Can you swap in "desktop assistant" for every "GUI agent" in the data below and write it all out again with nothing else changed?

— BEGIN —

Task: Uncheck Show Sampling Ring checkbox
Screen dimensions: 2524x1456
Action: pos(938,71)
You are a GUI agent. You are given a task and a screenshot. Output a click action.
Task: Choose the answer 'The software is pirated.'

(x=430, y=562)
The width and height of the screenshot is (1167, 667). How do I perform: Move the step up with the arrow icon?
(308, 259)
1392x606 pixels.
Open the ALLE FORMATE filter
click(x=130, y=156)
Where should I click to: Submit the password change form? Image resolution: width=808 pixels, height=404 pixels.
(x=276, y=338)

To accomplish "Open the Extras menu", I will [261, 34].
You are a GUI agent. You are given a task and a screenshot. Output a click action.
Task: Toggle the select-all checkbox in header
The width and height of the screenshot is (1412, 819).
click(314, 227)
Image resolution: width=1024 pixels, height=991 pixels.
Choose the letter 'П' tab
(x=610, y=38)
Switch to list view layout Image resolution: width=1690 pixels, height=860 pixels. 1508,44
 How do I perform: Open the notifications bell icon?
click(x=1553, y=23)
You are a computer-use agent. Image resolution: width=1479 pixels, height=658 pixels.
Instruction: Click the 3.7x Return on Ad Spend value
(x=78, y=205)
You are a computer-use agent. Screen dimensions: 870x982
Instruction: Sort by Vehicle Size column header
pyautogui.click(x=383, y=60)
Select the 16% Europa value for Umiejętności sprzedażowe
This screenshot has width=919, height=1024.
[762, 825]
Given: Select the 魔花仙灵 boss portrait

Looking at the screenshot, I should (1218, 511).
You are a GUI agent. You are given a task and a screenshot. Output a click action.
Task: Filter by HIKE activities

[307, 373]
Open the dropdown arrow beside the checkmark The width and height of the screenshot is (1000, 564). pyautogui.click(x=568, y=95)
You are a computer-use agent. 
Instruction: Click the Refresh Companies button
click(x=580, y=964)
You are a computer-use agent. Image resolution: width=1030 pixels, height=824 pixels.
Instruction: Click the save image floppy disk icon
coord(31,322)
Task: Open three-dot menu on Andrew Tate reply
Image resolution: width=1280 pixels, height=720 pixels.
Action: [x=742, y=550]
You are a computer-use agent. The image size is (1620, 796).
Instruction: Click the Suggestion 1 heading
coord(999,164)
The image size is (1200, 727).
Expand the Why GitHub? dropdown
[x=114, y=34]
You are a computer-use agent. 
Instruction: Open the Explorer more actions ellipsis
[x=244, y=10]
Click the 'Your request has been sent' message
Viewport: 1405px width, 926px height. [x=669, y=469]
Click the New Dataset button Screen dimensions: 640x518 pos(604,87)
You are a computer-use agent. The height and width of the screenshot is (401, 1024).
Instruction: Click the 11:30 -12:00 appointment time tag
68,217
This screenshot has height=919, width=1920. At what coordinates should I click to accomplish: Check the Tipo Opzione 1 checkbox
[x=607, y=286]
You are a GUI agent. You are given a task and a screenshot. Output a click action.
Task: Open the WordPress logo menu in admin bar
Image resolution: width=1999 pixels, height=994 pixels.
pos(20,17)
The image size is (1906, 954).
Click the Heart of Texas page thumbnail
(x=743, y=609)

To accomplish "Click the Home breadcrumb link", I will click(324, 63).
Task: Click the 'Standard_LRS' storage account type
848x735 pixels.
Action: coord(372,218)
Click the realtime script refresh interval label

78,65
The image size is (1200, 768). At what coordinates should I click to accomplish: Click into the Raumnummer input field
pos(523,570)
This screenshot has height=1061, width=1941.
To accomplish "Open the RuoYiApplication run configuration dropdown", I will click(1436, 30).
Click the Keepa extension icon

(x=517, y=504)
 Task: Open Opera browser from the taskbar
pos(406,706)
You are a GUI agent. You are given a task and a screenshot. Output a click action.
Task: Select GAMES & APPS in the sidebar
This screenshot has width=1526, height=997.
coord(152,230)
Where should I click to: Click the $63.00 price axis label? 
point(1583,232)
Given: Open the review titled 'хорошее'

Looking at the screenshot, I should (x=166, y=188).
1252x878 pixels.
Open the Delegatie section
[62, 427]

— END —

> **ANSWER BELOW**:
Task: Uncheck Show Sampling Ring checkbox
Screen dimensions: 2524x1456
Action: pos(938,71)
You are a desktop assistant. You are given a task and a screenshot. Output a click action.
Task: Choose the answer 'The software is pirated.'

(x=430, y=562)
The width and height of the screenshot is (1167, 667). How do I perform: Move the step up with the arrow icon?
(308, 259)
1392x606 pixels.
Open the ALLE FORMATE filter
click(x=130, y=156)
Where should I click to: Submit the password change form? Image resolution: width=808 pixels, height=404 pixels.
(x=276, y=338)

To accomplish "Open the Extras menu", I will [261, 34].
You are a desktop assistant. You are given a task and a screenshot. Output a click action.
Task: Toggle the select-all checkbox in header
The width and height of the screenshot is (1412, 819).
click(314, 227)
Image resolution: width=1024 pixels, height=991 pixels.
Choose the letter 'П' tab
(x=610, y=38)
Switch to list view layout Image resolution: width=1690 pixels, height=860 pixels. 1508,44
 How do I perform: Open the notifications bell icon?
click(x=1553, y=23)
You are a computer-use agent. Image resolution: width=1479 pixels, height=658 pixels.
Instruction: Click the 3.7x Return on Ad Spend value
(x=78, y=205)
You are a computer-use agent. Screen dimensions: 870x982
Instruction: Sort by Vehicle Size column header
pyautogui.click(x=383, y=60)
Select the 16% Europa value for Umiejętności sprzedażowe
This screenshot has width=919, height=1024.
[762, 825]
Given: Select the 魔花仙灵 boss portrait

Looking at the screenshot, I should (1218, 511).
You are a desktop assistant. You are given a task and a screenshot. Output a click action.
Task: Filter by HIKE activities

[307, 373]
Open the dropdown arrow beside the checkmark The width and height of the screenshot is (1000, 564). pyautogui.click(x=568, y=95)
You are a computer-use agent. 
Instruction: Click the Refresh Companies button
click(x=580, y=964)
You are a computer-use agent. Image resolution: width=1030 pixels, height=824 pixels.
Instruction: Click the save image floppy disk icon
coord(31,322)
Task: Open three-dot menu on Andrew Tate reply
Image resolution: width=1280 pixels, height=720 pixels.
Action: [x=742, y=550]
You are a computer-use agent. The image size is (1620, 796).
Instruction: Click the Suggestion 1 heading
coord(999,164)
The image size is (1200, 727).
Expand the Why GitHub? dropdown
[x=114, y=34]
You are a computer-use agent. 
Instruction: Open the Explorer more actions ellipsis
[x=244, y=10]
Click the 'Your request has been sent' message
Viewport: 1405px width, 926px height. [x=669, y=469]
Click the New Dataset button Screen dimensions: 640x518 pos(604,87)
You are a computer-use agent. The height and width of the screenshot is (401, 1024).
Instruction: Click the 11:30 -12:00 appointment time tag
68,217
This screenshot has height=919, width=1920. At what coordinates should I click to accomplish: Check the Tipo Opzione 1 checkbox
[x=607, y=286]
You are a desktop assistant. You are given a task and a screenshot. Output a click action.
Task: Open the WordPress logo menu in admin bar
Image resolution: width=1999 pixels, height=994 pixels.
pos(20,17)
The image size is (1906, 954).
Click the Heart of Texas page thumbnail
(x=743, y=609)

To accomplish "Click the Home breadcrumb link", I will click(324, 63).
Task: Click the 'Standard_LRS' storage account type
848x735 pixels.
Action: coord(372,218)
Click the realtime script refresh interval label

78,65
The image size is (1200, 768). At what coordinates should I click to accomplish: Click into the Raumnummer input field
pos(523,570)
This screenshot has height=1061, width=1941.
To accomplish "Open the RuoYiApplication run configuration dropdown", I will click(1436, 30).
Click the Keepa extension icon

(x=517, y=504)
 Task: Open Opera browser from the taskbar
pos(406,706)
You are a desktop assistant. You are given a task and a screenshot. Output a click action.
Task: Select GAMES & APPS in the sidebar
This screenshot has width=1526, height=997.
coord(152,230)
Where should I click to: Click the $63.00 price axis label? 
point(1583,232)
Given: Open the review titled 'хорошее'

Looking at the screenshot, I should (x=166, y=188).
1252x878 pixels.
Open the Delegatie section
[62, 427]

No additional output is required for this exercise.